== Data for this task ==
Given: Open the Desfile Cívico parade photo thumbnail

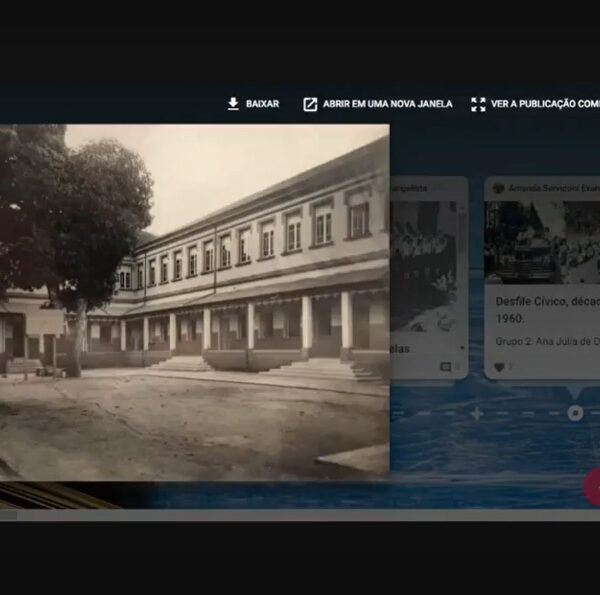Looking at the screenshot, I should click(x=542, y=242).
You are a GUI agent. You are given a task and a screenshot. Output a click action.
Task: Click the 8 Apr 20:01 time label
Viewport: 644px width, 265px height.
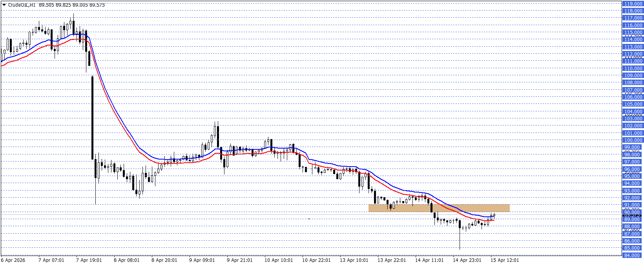click(x=164, y=260)
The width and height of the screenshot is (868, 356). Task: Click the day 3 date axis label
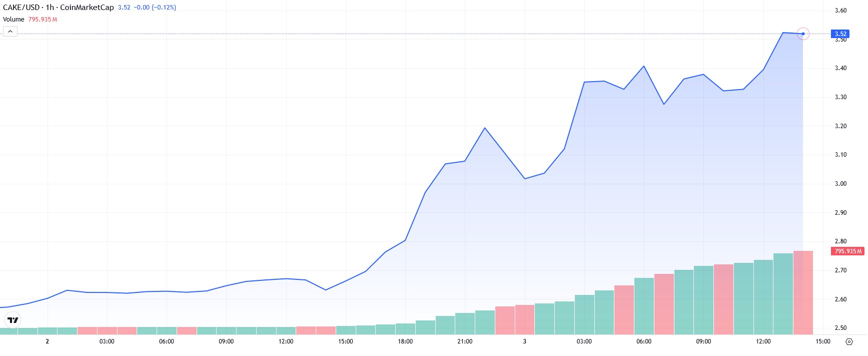tap(524, 341)
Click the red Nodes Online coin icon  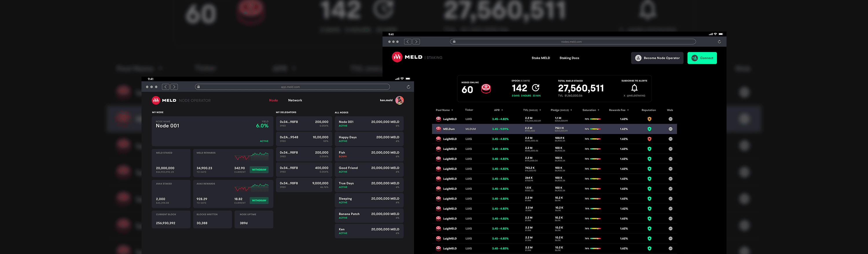pyautogui.click(x=486, y=89)
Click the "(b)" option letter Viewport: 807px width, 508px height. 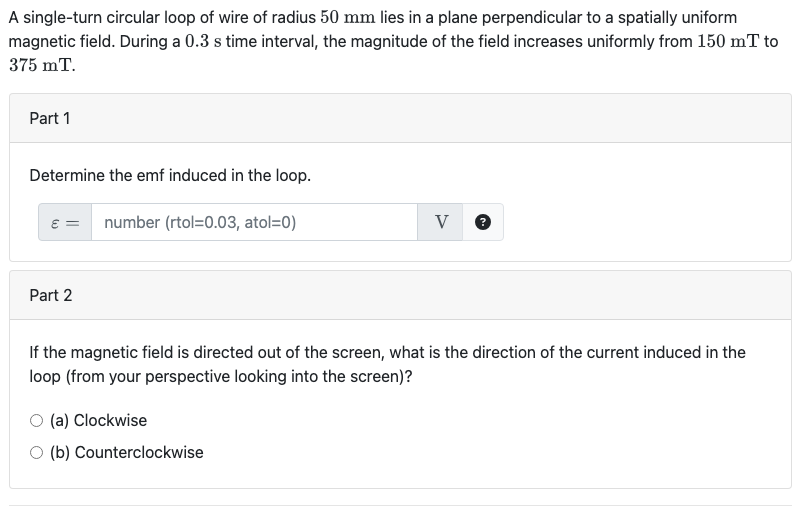click(x=60, y=453)
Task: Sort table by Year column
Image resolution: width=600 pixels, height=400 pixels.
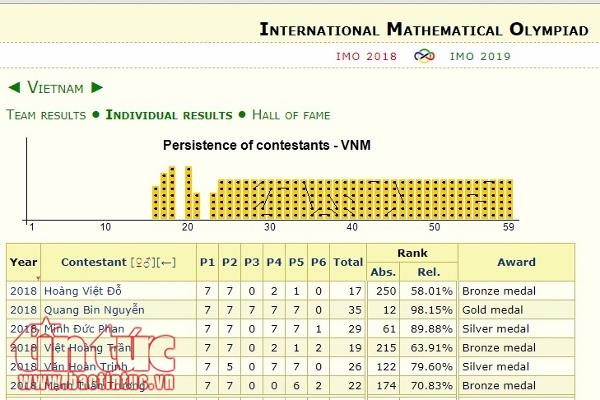Action: tap(23, 262)
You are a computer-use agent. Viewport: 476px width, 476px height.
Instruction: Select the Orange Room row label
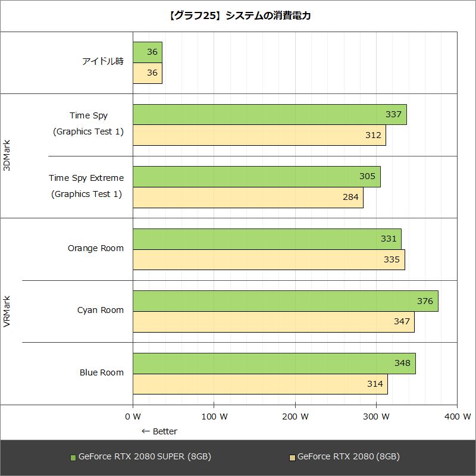coord(96,248)
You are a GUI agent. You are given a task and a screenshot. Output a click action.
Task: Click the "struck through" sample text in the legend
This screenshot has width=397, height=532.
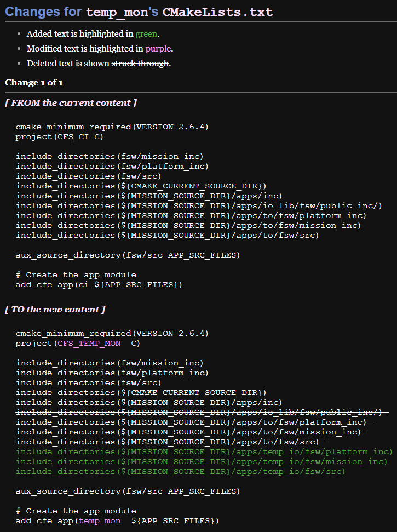coord(140,64)
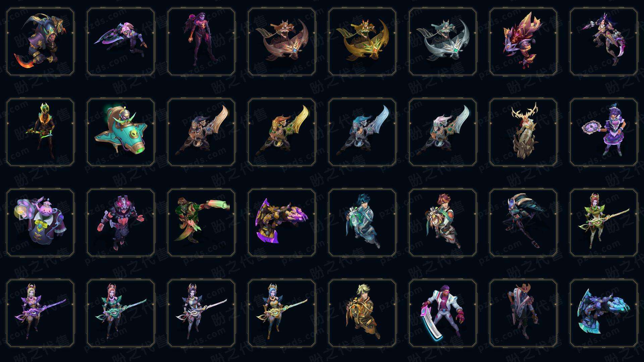Pick the golden giant-sword warrior variant
Viewport: 644px width, 362px height.
[282, 132]
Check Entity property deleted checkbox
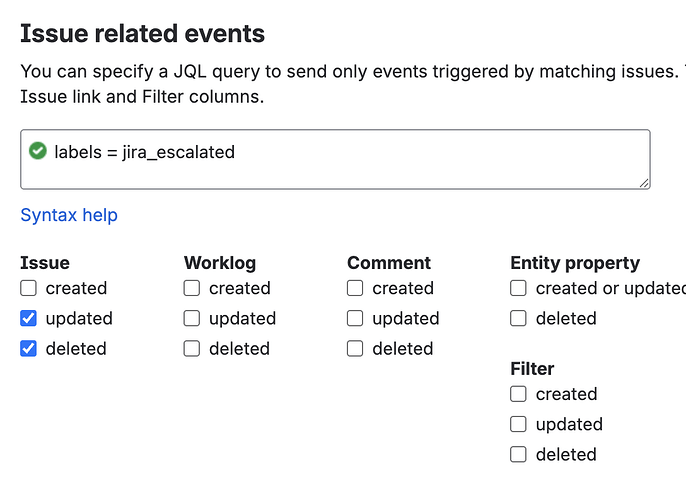Image resolution: width=686 pixels, height=499 pixels. click(518, 318)
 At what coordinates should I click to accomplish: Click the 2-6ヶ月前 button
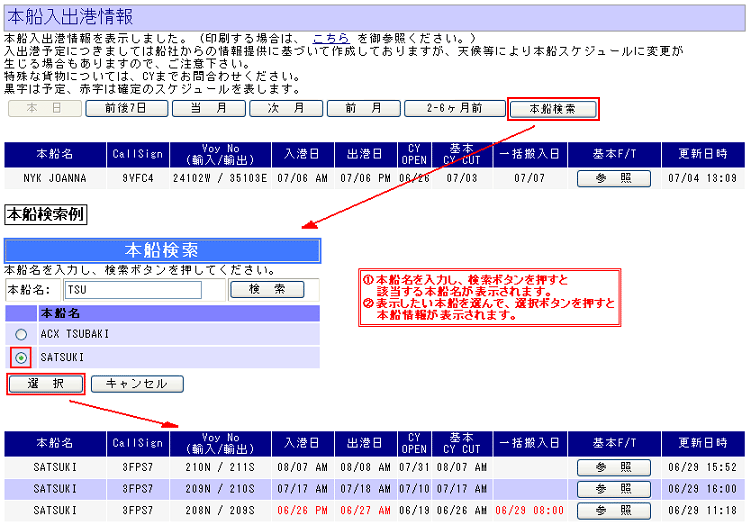[455, 108]
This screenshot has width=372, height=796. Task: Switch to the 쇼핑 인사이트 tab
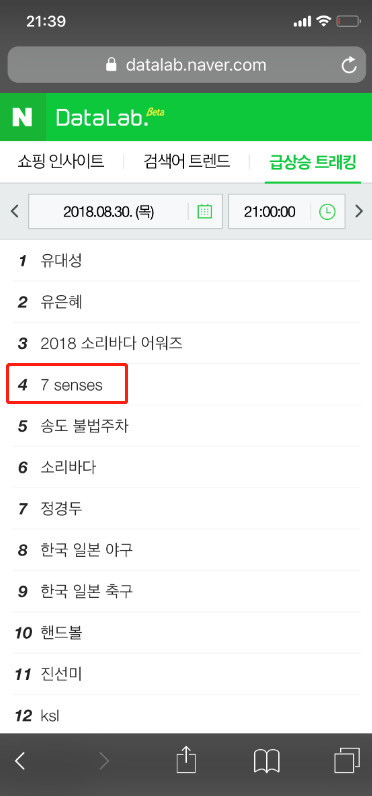[61, 162]
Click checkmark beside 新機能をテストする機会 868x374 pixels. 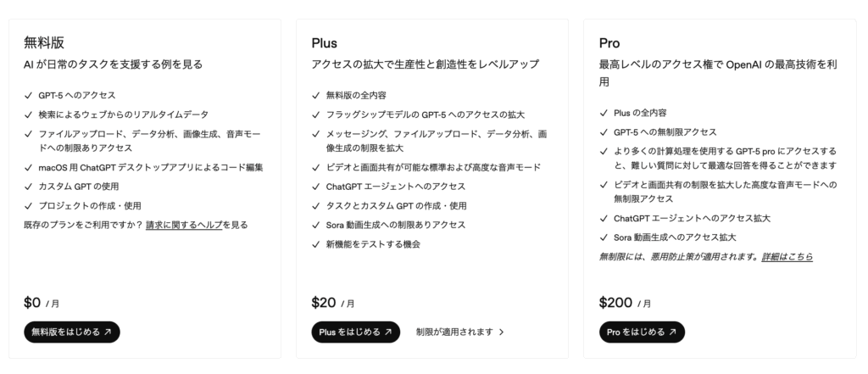(316, 244)
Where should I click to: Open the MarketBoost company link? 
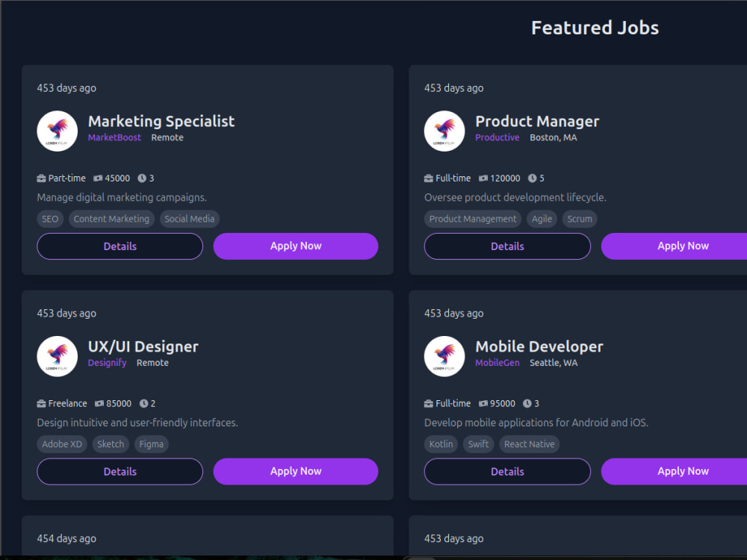click(114, 137)
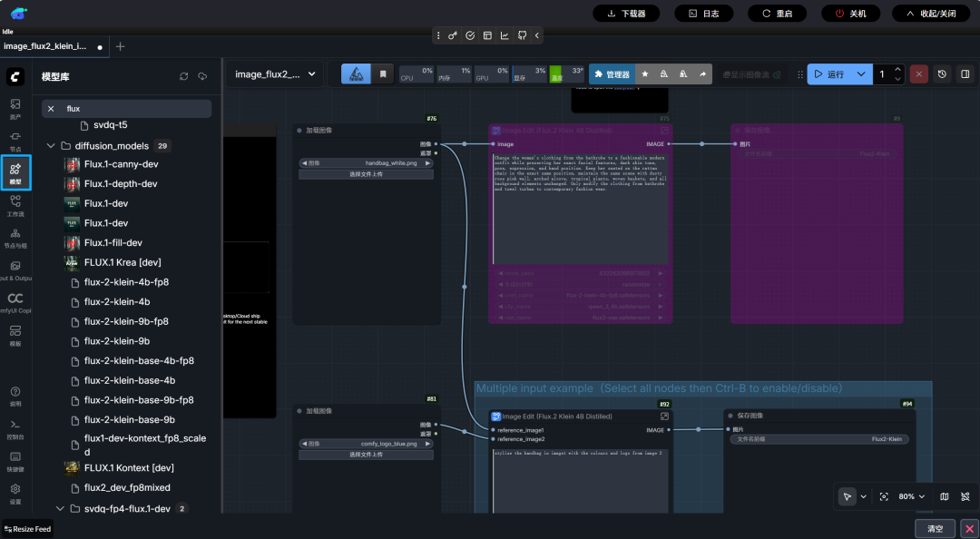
===
**Task instructions**
Exactly as written, repeat the lines from the beginning of the entries up to and including the line with "Task: Click the 8 Apr 20:01 time label", but not the pictures.

**Task output**
Given: Open the Desfile Cívico parade photo thumbnail

Looking at the screenshot, I should click(x=542, y=242).
You are a GUI agent. You are given a task and a screenshot. Output a click action.
Task: Click the 8 Apr 20:01 time label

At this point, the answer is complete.